## Directions
Copy nothing but the line with "Where should I click to: Expand" and the lines that follow it to the end of the entries below, and keep the pictures out.

## Pixel coordinate grounding data
Content starts

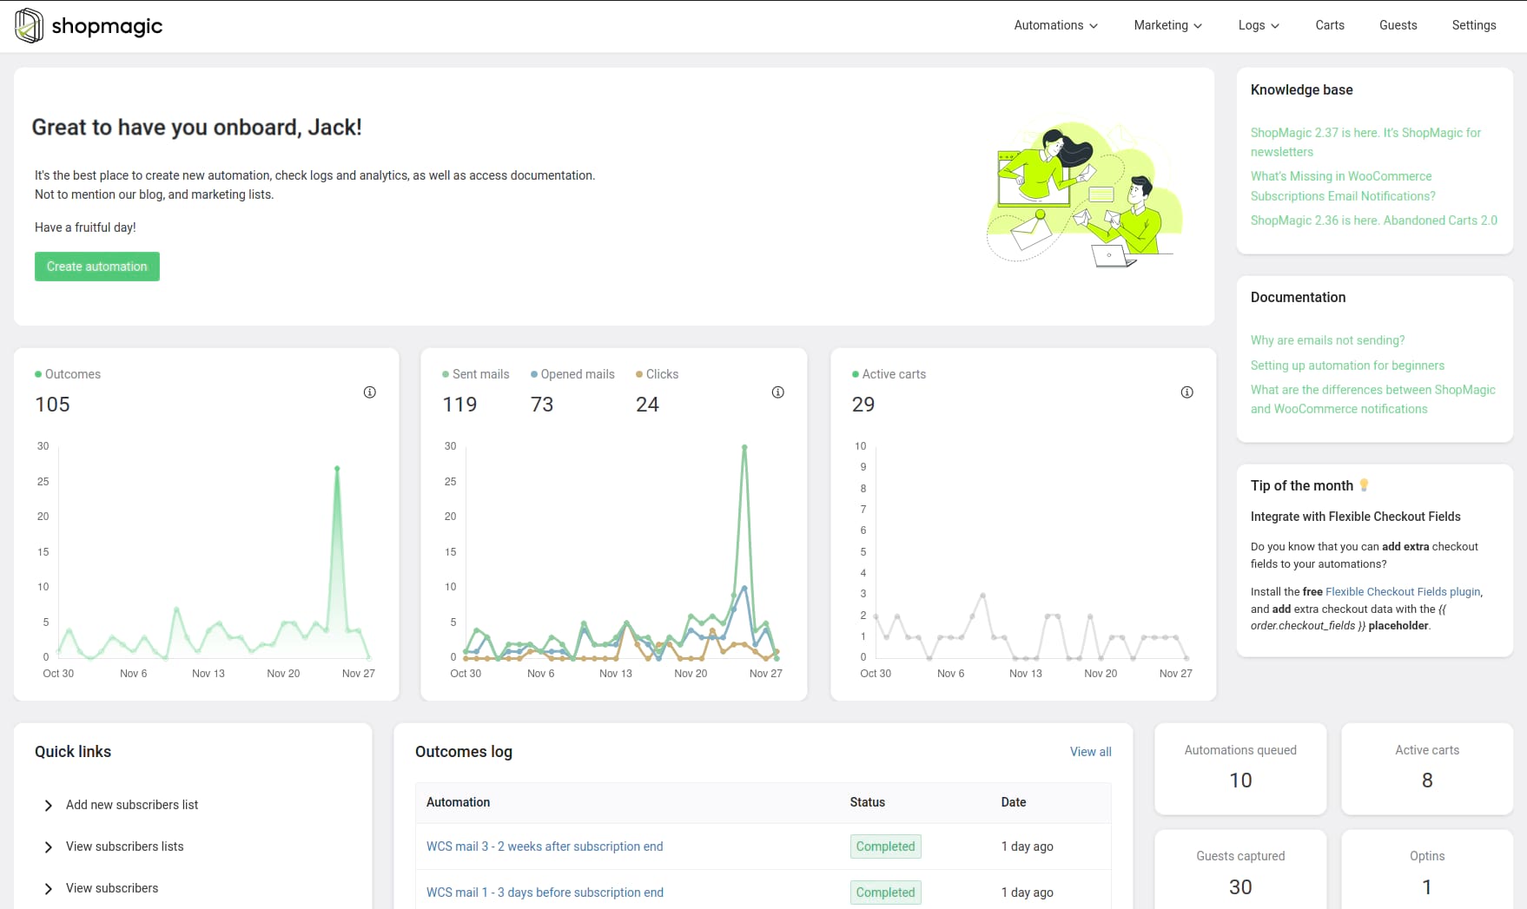1527x909 pixels.
Task: Click the ShopMagic logo icon
Action: point(29,26)
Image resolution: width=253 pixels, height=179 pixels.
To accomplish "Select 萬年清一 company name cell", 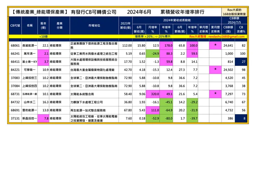I will click(x=29, y=54).
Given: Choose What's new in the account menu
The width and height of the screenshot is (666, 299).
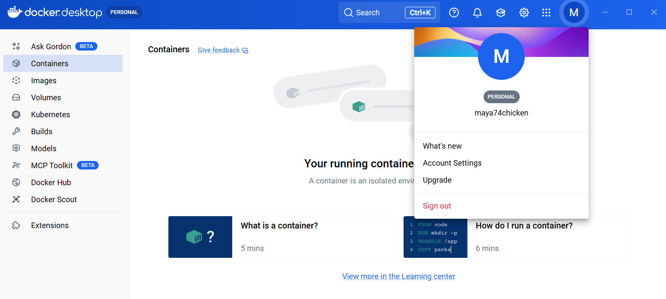Looking at the screenshot, I should pyautogui.click(x=442, y=146).
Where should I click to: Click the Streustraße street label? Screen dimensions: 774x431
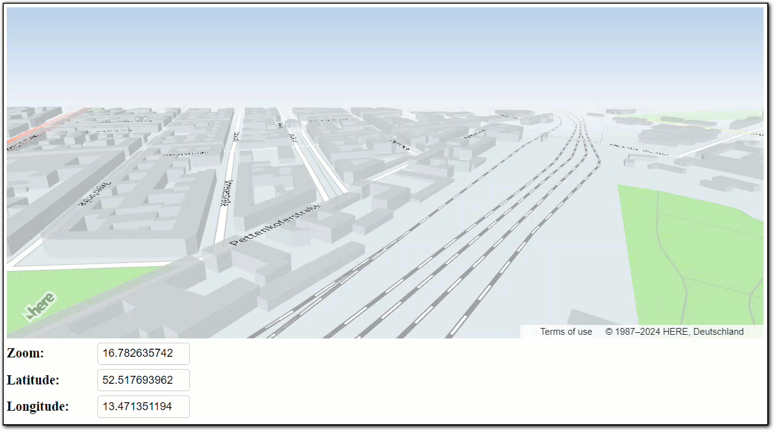click(226, 193)
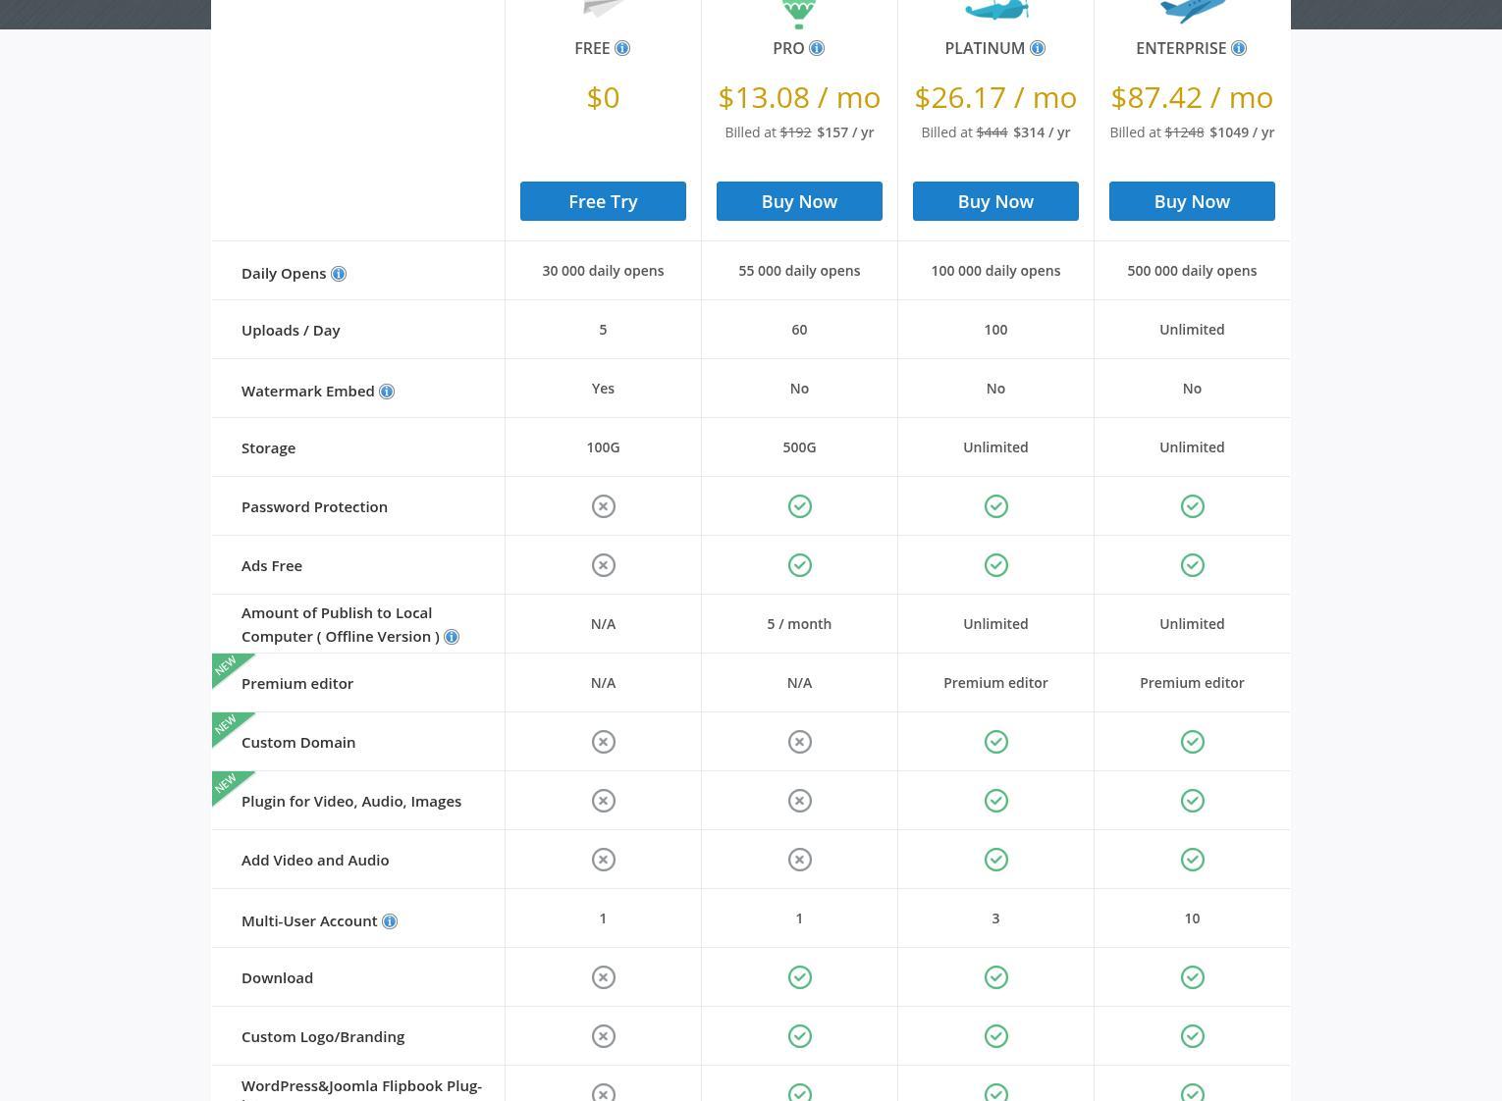Click the PRO Password Protection checkmark

click(800, 506)
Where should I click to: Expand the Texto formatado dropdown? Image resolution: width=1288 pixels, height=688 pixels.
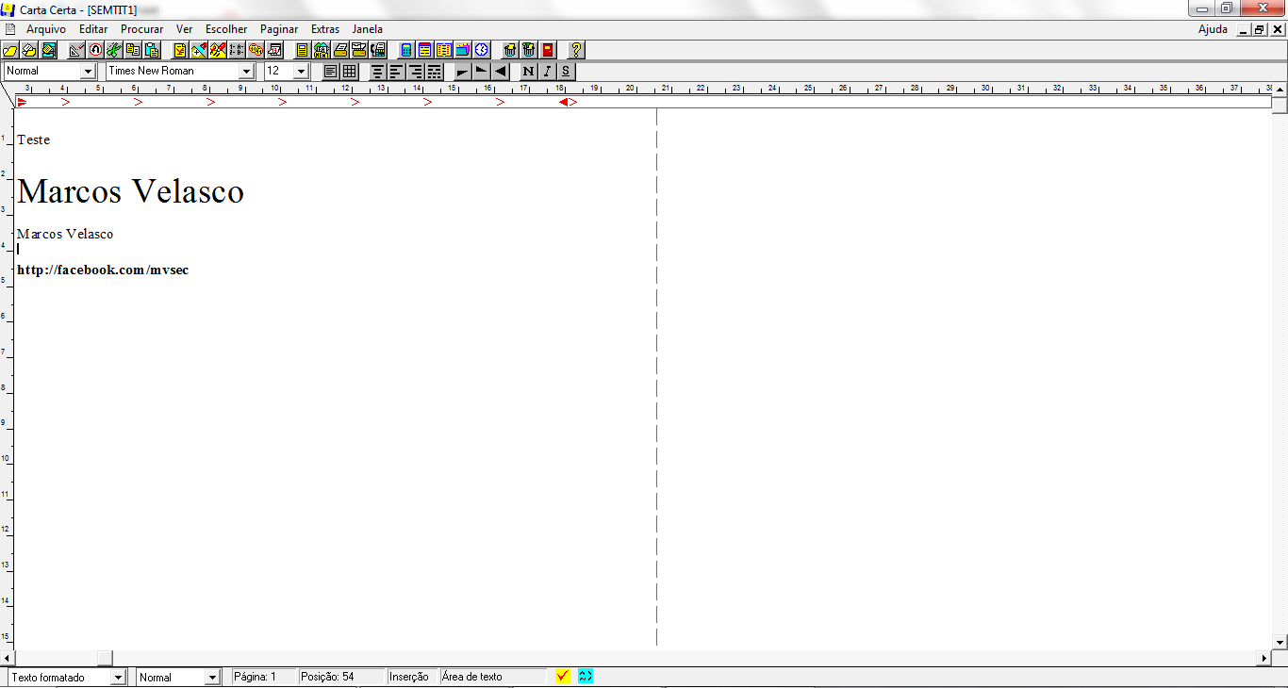pos(118,677)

Content ends

## Answer to this exercise
Where should I click to: Expand the Texto formatado dropdown? Image resolution: width=1288 pixels, height=688 pixels.
pos(118,677)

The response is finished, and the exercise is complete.